Il colpevole non è un mistero. L’attacco USA-Israele all’Iran ha fatto impennare i prezzi del petrolio, alimentando i timori di un’inflazione persistente nel momento peggiore possibile. La Fed ha mantenuto i tassi invariati al 3,5-3,75% e ha segnalato un solo taglio di 25 punti base per tutto il 2026 — i mercati speravano in di più. Il risultato: gli investitori sono intrappolati tra rischio geopolitico, inflazione vischiosa e una banca centrale con margini di manovra limitati.
Il Russell 2000 è diventato il primo grande indice azionario statunitense a entrare in territorio di correzione questa settimana, perdendo il 2,3% solo venerdì per chiudere a 2.437. Le small cap sono sempre le prime a risentire della pressione quando la liquidità si restringe — e in questo momento la liquidità si sta restringendo.

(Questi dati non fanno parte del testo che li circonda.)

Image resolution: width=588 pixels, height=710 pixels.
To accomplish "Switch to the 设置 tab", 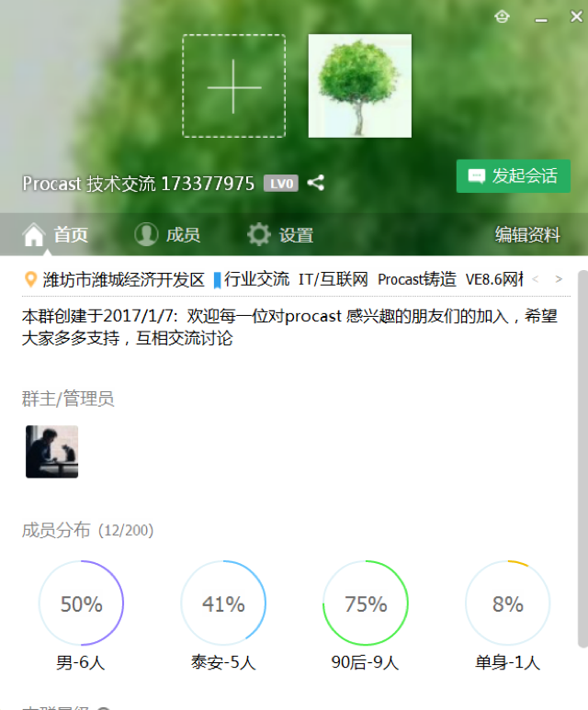I will pos(280,235).
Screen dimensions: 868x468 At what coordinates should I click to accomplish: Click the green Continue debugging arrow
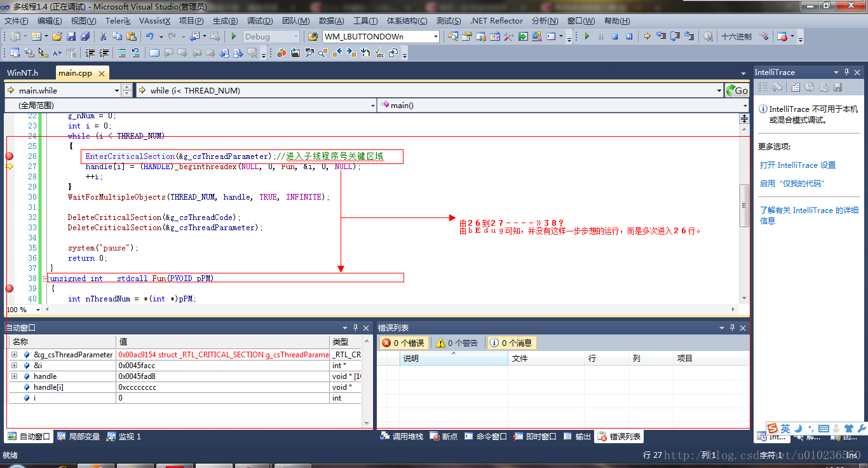click(x=587, y=37)
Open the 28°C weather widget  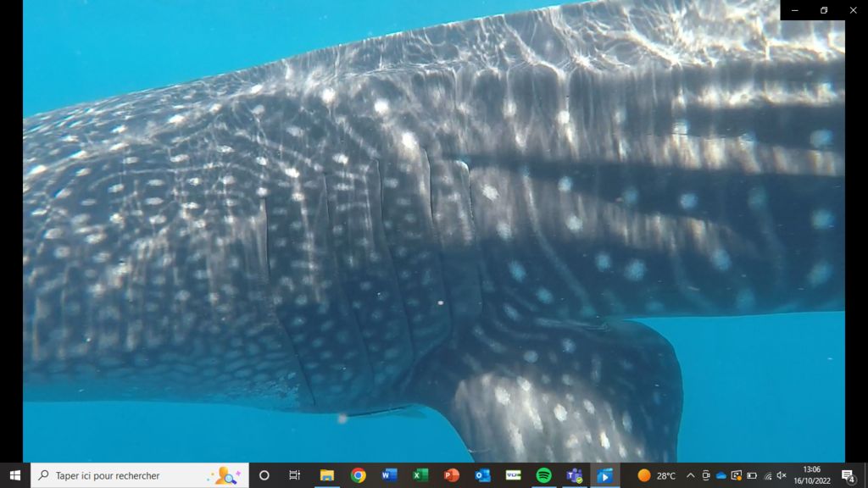click(x=657, y=475)
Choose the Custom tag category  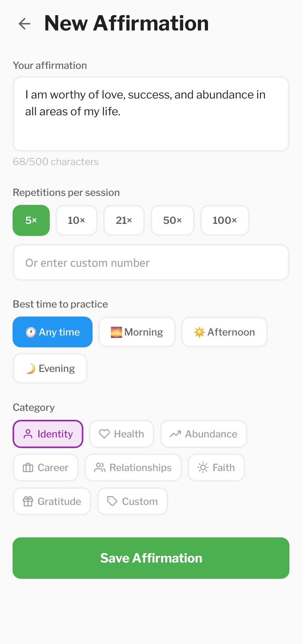tap(132, 501)
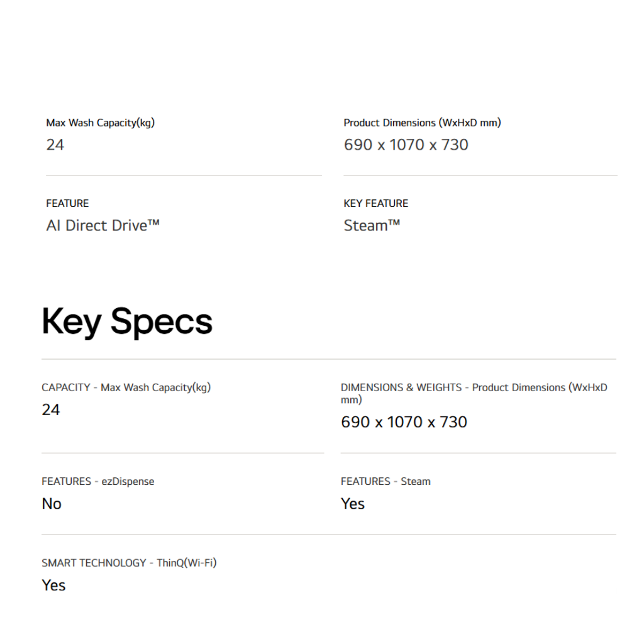Select the 690 x 1070 x 730 value under Key Specs
Viewport: 644px width, 644px height.
tap(404, 421)
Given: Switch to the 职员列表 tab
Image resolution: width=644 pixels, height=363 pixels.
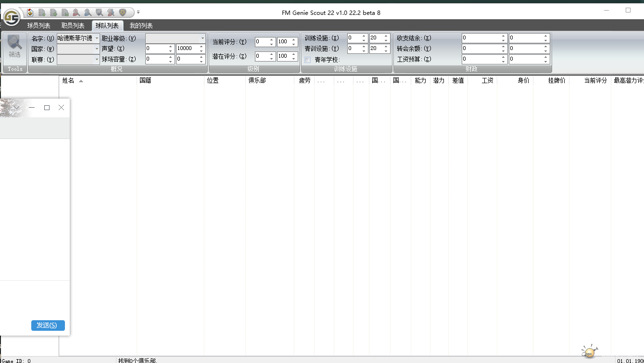Looking at the screenshot, I should 73,25.
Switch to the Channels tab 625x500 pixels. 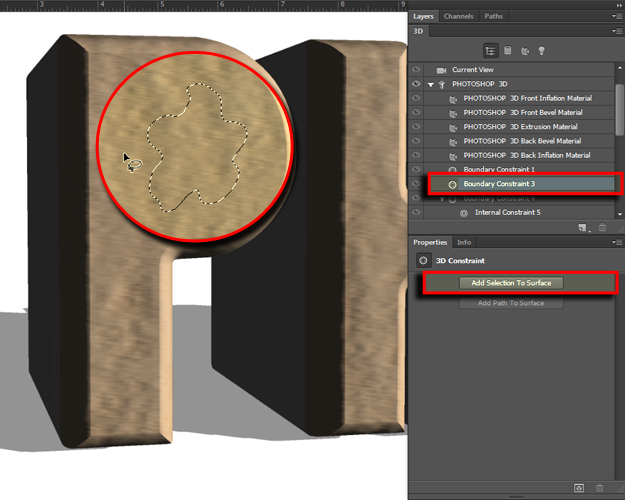click(458, 17)
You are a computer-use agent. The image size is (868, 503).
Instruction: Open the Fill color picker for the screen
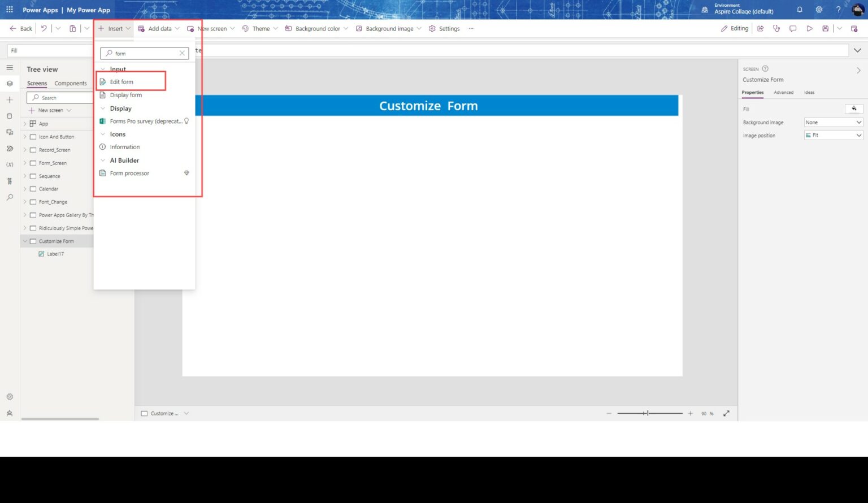854,109
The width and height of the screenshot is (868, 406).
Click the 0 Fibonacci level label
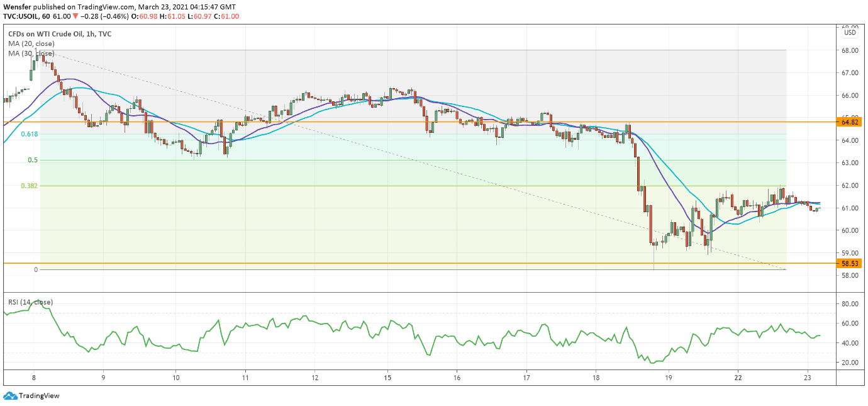pyautogui.click(x=36, y=269)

L’unico punto luminoso: l’energia. È stato unanimemente l’unico settore in verde venerdì, in rialzo di oltre l’1,5% mentre i prezzi del petrolio si mantenevano elevati. Anche i titoli della difesa hanno sovraperformato. Tutto il resto — tecnologia, immobiliare, utility, beni di consumo discrezionali — ha subito colpi.
La settimana che ci attende porta i dati PMI, il costo del lavoro e il Sentiment del Michigan venerdì. Nessuno di questi risolverà la situazione iraniana. Ma ci diranno se l’economia interna sta reggendo sotto tutto il rumore geopolitico. Tieni d’occhio il VIX e il BMInsider Fear & Greed Index — il VIX ha chiuso a 24, un livello elevato ma non ancora in territorio di panico. Se supera quota 30, le vendite avranno una nuova gamba al ribasso.